Halliburton Chief Financial Officer Cris Gaut told investors last month that earnings should double in three years as revenue rises 26 percent annually. The company will spend as much as $2 billion a year on niche acquisitions and expand overseas to boost sales and profit, he said.
In the second quarter of last year, Halliburton received 46 percent of revenue from North America. Investors want growth elsewhere in the world to reduce the company’s reliance on the North American gas market.
Global oil prices moved in the opposite direction of U.S. gas prices in the quarter.
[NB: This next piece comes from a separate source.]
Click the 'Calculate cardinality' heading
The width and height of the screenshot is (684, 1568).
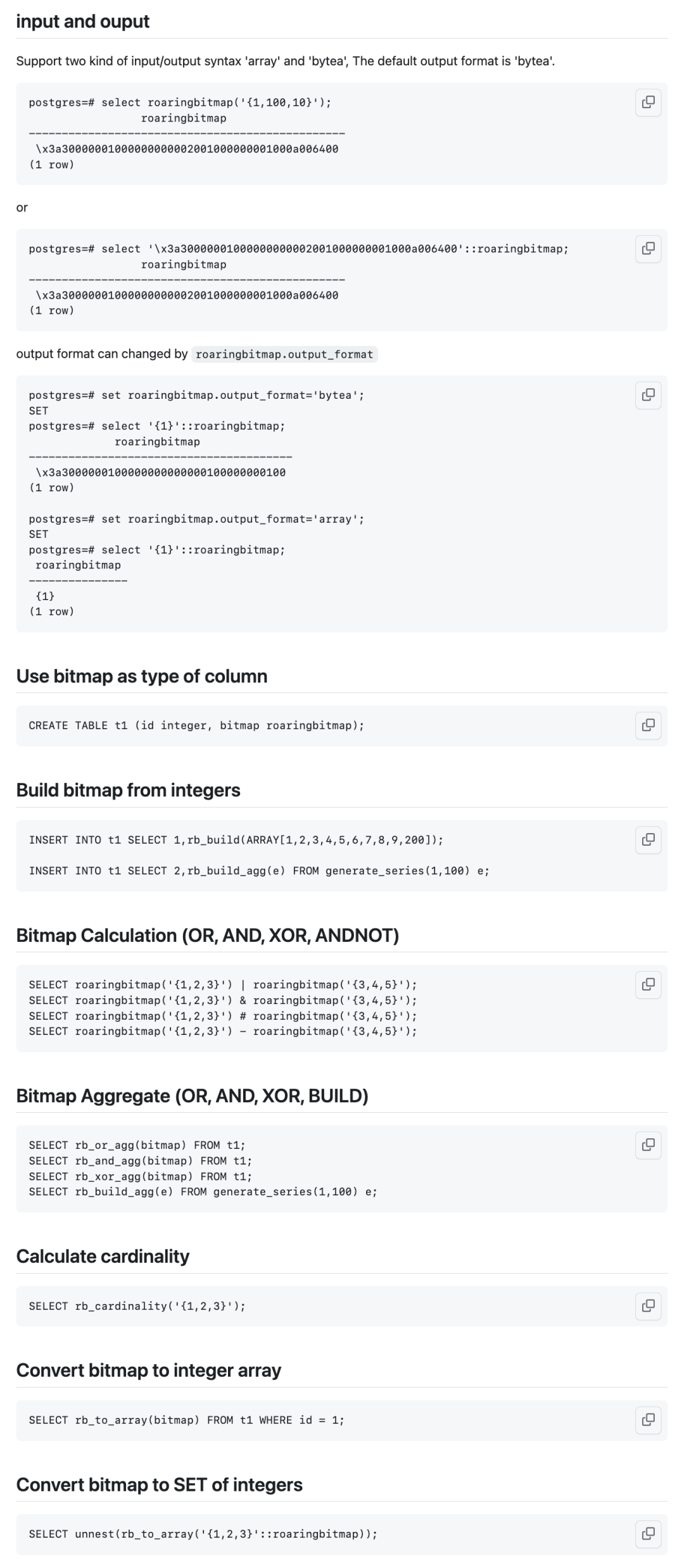coord(103,1257)
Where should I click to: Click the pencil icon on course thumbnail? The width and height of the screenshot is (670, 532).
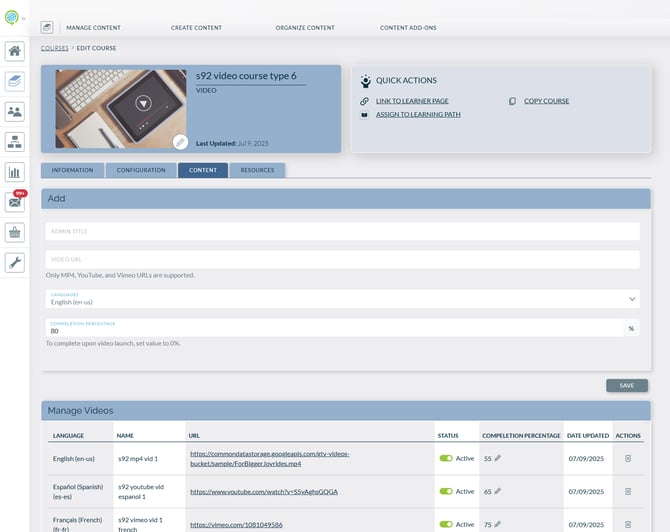point(180,142)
Benchmark New York crude futures were 33 percent higher in the second quarter on average compared with a year earlier.
“The eastern hemisphere should continue to grow for the next two to three years,” said Banc of America Securities LLC analyst James Wicklund in Houston, who rates Halliburton shares a “buy” and doesn’t own any. “You want to see how that’s progressing.”
Oil service companies are adding new equipment that could bring too much supply to the pressure-pumping market, Putman said. Declining gas prices, with U.S. inventories of the fuel 27 percent higher than the five-year average for this time of year, are another concern, he said.
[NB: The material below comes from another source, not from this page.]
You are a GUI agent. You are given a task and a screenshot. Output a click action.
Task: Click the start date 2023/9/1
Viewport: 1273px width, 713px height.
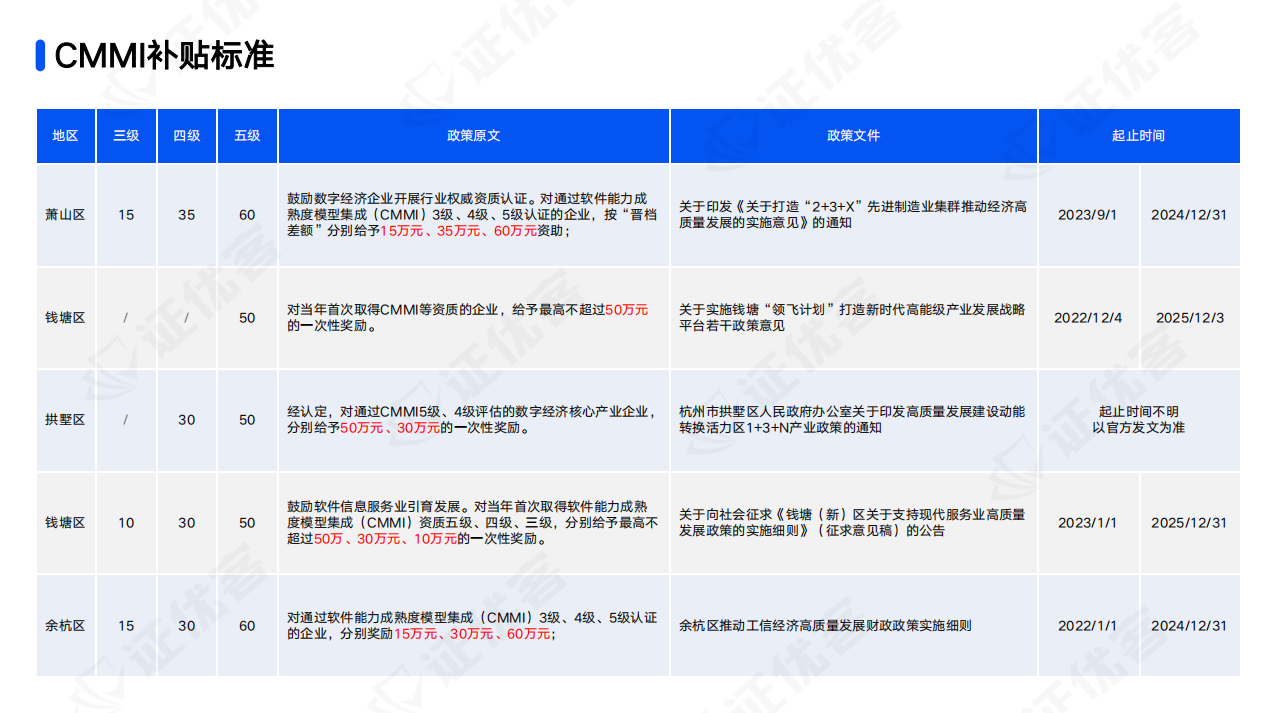pyautogui.click(x=1087, y=215)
“You could even see most of the service companies beating estimates, but if they say they see utilization rates slowing, people laying down rigs, it won’t matter,” he said. “That’s what I’m a little more fearful of.”
In an interview last month, Halliburton Chief Executive David Lesar played down concerns that a drop in gas prices might slow the pace of drilling in the U.S. and Canada. He pointed to a new trend among drillers requiring oil and gas producers to sign multi-year contracts that leave them little choice but to drill.
“It’s a use-or-pay concept,” Lesar, 53, said in the June 8 interview. “If they kick a rig back or put it down, they’re still in fact paying a dayrate on it, and so why not drill through this particular environment?”
Not everyone finds comfort in the trend.
“Fifty percent of the U.S. rigs are on contracts of from one to three years,” Wicklund said. “That means 50 percent aren’t.”
New York-based Schlumberger Ltd. is the largest oilfield- services company by market capitalization, and Baker Hughes Inc. of Houston is the third-largest. Schlumberger is scheduled to release earnings tomorrow.